> **EXERCISE INSTRUCTIONS**: Please restate the data word for word.

> **DATA IN THIS EXERCISE**:

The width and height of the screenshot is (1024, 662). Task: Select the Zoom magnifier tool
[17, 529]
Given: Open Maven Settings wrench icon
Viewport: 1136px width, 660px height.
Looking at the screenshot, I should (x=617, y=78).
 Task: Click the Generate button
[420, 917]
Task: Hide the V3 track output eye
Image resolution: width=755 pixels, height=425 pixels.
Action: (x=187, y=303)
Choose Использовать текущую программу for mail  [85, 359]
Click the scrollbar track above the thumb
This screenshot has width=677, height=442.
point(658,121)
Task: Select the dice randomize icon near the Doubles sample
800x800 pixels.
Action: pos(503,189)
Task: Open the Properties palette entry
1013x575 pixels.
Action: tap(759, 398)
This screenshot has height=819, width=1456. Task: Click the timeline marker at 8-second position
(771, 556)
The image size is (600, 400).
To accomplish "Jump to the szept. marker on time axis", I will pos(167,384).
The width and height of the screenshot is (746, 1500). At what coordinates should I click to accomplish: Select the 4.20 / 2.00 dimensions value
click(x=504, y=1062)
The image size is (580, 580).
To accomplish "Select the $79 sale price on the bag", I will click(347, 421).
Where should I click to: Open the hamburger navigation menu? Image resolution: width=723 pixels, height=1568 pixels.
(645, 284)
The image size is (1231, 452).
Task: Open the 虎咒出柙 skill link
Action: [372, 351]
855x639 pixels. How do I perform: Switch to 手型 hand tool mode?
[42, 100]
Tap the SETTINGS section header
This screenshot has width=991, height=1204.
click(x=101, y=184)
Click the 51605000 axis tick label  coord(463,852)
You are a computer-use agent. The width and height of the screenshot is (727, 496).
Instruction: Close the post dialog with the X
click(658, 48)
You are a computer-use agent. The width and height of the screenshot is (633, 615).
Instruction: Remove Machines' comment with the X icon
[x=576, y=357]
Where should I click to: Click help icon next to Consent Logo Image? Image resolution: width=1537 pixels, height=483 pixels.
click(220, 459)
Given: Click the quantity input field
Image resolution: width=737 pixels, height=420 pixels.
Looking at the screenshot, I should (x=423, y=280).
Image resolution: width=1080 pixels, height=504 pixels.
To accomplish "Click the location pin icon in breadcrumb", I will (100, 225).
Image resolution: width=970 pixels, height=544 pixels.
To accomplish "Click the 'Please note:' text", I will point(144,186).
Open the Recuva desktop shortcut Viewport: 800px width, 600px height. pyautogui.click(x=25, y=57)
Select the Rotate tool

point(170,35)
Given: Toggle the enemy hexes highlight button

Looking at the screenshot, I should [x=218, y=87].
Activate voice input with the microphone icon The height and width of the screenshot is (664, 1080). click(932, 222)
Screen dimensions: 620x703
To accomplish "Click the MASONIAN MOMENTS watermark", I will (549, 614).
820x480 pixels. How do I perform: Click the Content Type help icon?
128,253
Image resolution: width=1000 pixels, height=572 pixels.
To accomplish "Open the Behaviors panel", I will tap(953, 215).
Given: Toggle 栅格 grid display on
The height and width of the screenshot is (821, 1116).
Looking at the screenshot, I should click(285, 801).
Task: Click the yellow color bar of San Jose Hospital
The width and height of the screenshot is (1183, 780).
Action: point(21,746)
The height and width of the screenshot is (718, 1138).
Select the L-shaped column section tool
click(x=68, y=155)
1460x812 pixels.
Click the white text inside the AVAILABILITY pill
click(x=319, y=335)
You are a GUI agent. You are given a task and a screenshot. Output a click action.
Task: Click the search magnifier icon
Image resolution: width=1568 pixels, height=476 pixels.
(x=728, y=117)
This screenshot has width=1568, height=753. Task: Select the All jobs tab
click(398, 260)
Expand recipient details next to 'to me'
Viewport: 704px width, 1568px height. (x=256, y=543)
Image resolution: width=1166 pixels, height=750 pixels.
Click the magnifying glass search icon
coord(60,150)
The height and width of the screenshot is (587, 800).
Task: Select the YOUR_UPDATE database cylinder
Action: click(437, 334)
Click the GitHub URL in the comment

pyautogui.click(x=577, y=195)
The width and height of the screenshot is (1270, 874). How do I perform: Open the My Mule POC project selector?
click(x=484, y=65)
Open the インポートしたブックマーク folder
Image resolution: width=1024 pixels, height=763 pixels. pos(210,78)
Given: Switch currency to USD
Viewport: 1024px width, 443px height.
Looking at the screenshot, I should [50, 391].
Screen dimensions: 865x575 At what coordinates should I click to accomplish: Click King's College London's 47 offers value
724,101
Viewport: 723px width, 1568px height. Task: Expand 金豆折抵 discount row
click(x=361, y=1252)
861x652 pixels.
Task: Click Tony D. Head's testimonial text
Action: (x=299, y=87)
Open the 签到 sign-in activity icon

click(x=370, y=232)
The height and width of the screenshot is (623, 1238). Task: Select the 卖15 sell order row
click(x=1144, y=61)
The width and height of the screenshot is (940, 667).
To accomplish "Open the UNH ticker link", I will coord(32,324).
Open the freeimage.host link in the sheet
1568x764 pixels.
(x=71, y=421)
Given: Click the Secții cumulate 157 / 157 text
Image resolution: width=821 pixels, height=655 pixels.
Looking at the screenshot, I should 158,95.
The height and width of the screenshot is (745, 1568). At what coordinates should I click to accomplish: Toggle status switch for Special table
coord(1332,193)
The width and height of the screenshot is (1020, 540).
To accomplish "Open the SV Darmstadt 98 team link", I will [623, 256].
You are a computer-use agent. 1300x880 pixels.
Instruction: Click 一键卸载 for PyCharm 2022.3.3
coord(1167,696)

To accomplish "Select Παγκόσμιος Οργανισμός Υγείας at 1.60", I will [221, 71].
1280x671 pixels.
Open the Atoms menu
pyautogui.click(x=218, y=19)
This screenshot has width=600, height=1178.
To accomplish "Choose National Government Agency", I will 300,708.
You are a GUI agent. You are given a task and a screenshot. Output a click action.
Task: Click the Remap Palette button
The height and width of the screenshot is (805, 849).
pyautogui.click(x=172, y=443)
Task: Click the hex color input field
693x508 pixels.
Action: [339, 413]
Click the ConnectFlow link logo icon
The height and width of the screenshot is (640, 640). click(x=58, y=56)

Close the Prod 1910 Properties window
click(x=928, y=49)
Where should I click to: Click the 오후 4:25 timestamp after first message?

> **OUTPUT OF THE EXERCISE**:
The width and height of the screenshot is (1024, 662). Task: Select the Zoom magnifier tool
[17, 529]
Given: Open Maven Settings wrench icon
Viewport: 1136px width, 660px height.
Looking at the screenshot, I should (x=617, y=78).
 Task: Click the Generate button
[420, 917]
Task: Hide the V3 track output eye
Image resolution: width=755 pixels, height=425 pixels.
Action: (x=187, y=303)
Choose Использовать текущую программу for mail  [85, 359]
Click the scrollbar track above the thumb
This screenshot has width=677, height=442.
point(658,121)
Task: Select the dice randomize icon near the Doubles sample
800x800 pixels.
Action: pos(503,189)
Task: Open the Properties palette entry
1013x575 pixels.
Action: tap(759, 398)
This screenshot has height=819, width=1456. Task: Click the timeline marker at 8-second position
(771, 556)
The image size is (600, 400).
To accomplish "Jump to the szept. marker on time axis", I will pos(167,384).
The width and height of the screenshot is (746, 1500). At what coordinates should I click to accomplish: Select the 4.20 / 2.00 dimensions value
click(x=504, y=1062)
The image size is (580, 580).
To accomplish "Select the $79 sale price on the bag", I will click(347, 421).
Where should I click to: Open the hamburger navigation menu? Image resolution: width=723 pixels, height=1568 pixels.
(645, 284)
The image size is (1231, 452).
Task: Open the 虎咒出柙 skill link
Action: [372, 351]
855x639 pixels. How do I perform: Switch to 手型 hand tool mode?
[42, 100]
Tap the SETTINGS section header
This screenshot has width=991, height=1204.
click(x=101, y=184)
Click the 51605000 axis tick label  coord(463,852)
You are a computer-use agent. The width and height of the screenshot is (727, 496).
Instruction: Close the post dialog with the X
click(658, 48)
You are a computer-use agent. The width and height of the screenshot is (633, 615).
Instruction: Remove Machines' comment with the X icon
[x=576, y=357]
Where should I click to: Click help icon next to Consent Logo Image? Image resolution: width=1537 pixels, height=483 pixels.
click(220, 459)
Given: Click the quantity input field
Image resolution: width=737 pixels, height=420 pixels.
Looking at the screenshot, I should (x=423, y=280).
Image resolution: width=1080 pixels, height=504 pixels.
To accomplish "Click the location pin icon in breadcrumb", I will (100, 225).
Image resolution: width=970 pixels, height=544 pixels.
To accomplish "Click the 'Please note:' text", I will point(144,186).
Open the Recuva desktop shortcut Viewport: 800px width, 600px height. pyautogui.click(x=25, y=57)
Select the Rotate tool

point(170,35)
Given: Toggle the enemy hexes highlight button

Looking at the screenshot, I should [x=218, y=87].
Activate voice input with the microphone icon The height and width of the screenshot is (664, 1080). click(932, 222)
Screen dimensions: 620x703
To accomplish "Click the MASONIAN MOMENTS watermark", I will (549, 614).
820x480 pixels. How do I perform: Click the Content Type help icon?
128,253
Image resolution: width=1000 pixels, height=572 pixels.
To accomplish "Open the Behaviors panel", I will tap(953, 215).
Given: Toggle 栅格 grid display on
The height and width of the screenshot is (821, 1116).
Looking at the screenshot, I should click(285, 801).
Task: Click the yellow color bar of San Jose Hospital
The width and height of the screenshot is (1183, 780).
Action: point(21,746)
The height and width of the screenshot is (718, 1138).
Select the L-shaped column section tool
click(x=68, y=155)
1460x812 pixels.
Click the white text inside the AVAILABILITY pill
click(x=319, y=335)
You are a GUI agent. You are given a task and a screenshot. Output a click action.
Task: Click the search magnifier icon
Image resolution: width=1568 pixels, height=476 pixels.
(x=728, y=117)
This screenshot has width=1568, height=753. Task: Select the All jobs tab
click(398, 260)
Expand recipient details next to 'to me'
Viewport: 704px width, 1568px height. (x=256, y=543)
Image resolution: width=1166 pixels, height=750 pixels.
Click the magnifying glass search icon
coord(60,150)
The height and width of the screenshot is (587, 800).
Task: Select the YOUR_UPDATE database cylinder
Action: click(437, 334)
Click the GitHub URL in the comment

pyautogui.click(x=577, y=195)
The width and height of the screenshot is (1270, 874). How do I perform: Open the My Mule POC project selector?
click(x=484, y=65)
Open the インポートしたブックマーク folder
Image resolution: width=1024 pixels, height=763 pixels. pos(210,78)
Given: Switch currency to USD
Viewport: 1024px width, 443px height.
Looking at the screenshot, I should [50, 391].
Screen dimensions: 865x575 At what coordinates should I click to accomplish: Click King's College London's 47 offers value
724,101
Viewport: 723px width, 1568px height. Task: Expand 金豆折抵 discount row
click(x=361, y=1252)
861x652 pixels.
Task: Click Tony D. Head's testimonial text
Action: (x=299, y=87)
Open the 签到 sign-in activity icon

click(x=370, y=232)
The height and width of the screenshot is (623, 1238). Task: Select the 卖15 sell order row
click(x=1144, y=61)
The width and height of the screenshot is (940, 667).
To accomplish "Open the UNH ticker link", I will coord(32,324).
Open the freeimage.host link in the sheet
1568x764 pixels.
(x=71, y=421)
Given: Click the Secții cumulate 157 / 157 text
Image resolution: width=821 pixels, height=655 pixels.
Looking at the screenshot, I should 158,95.
The height and width of the screenshot is (745, 1568). At what coordinates should I click to accomplish: Toggle status switch for Special table
coord(1332,193)
The width and height of the screenshot is (1020, 540).
To accomplish "Open the SV Darmstadt 98 team link", I will [623, 256].
You are a computer-use agent. 1300x880 pixels.
Instruction: Click 一键卸载 for PyCharm 2022.3.3
coord(1167,696)

To accomplish "Select Παγκόσμιος Οργανισμός Υγείας at 1.60", I will [221, 71].
1280x671 pixels.
Open the Atoms menu
pyautogui.click(x=218, y=19)
This screenshot has width=600, height=1178.
To accomplish "Choose National Government Agency", I will 300,708.
You are a GUI agent. You are given a task and a screenshot. Output a click action.
Task: Click the Remap Palette button
The height and width of the screenshot is (805, 849).
pyautogui.click(x=172, y=443)
Task: Click the hex color input field
693x508 pixels.
Action: [339, 413]
Click the ConnectFlow link logo icon
The height and width of the screenshot is (640, 640). click(x=58, y=56)

Close the Prod 1910 Properties window
click(x=928, y=49)
Where should I click to: Click the 오후 4:25 timestamp after first message?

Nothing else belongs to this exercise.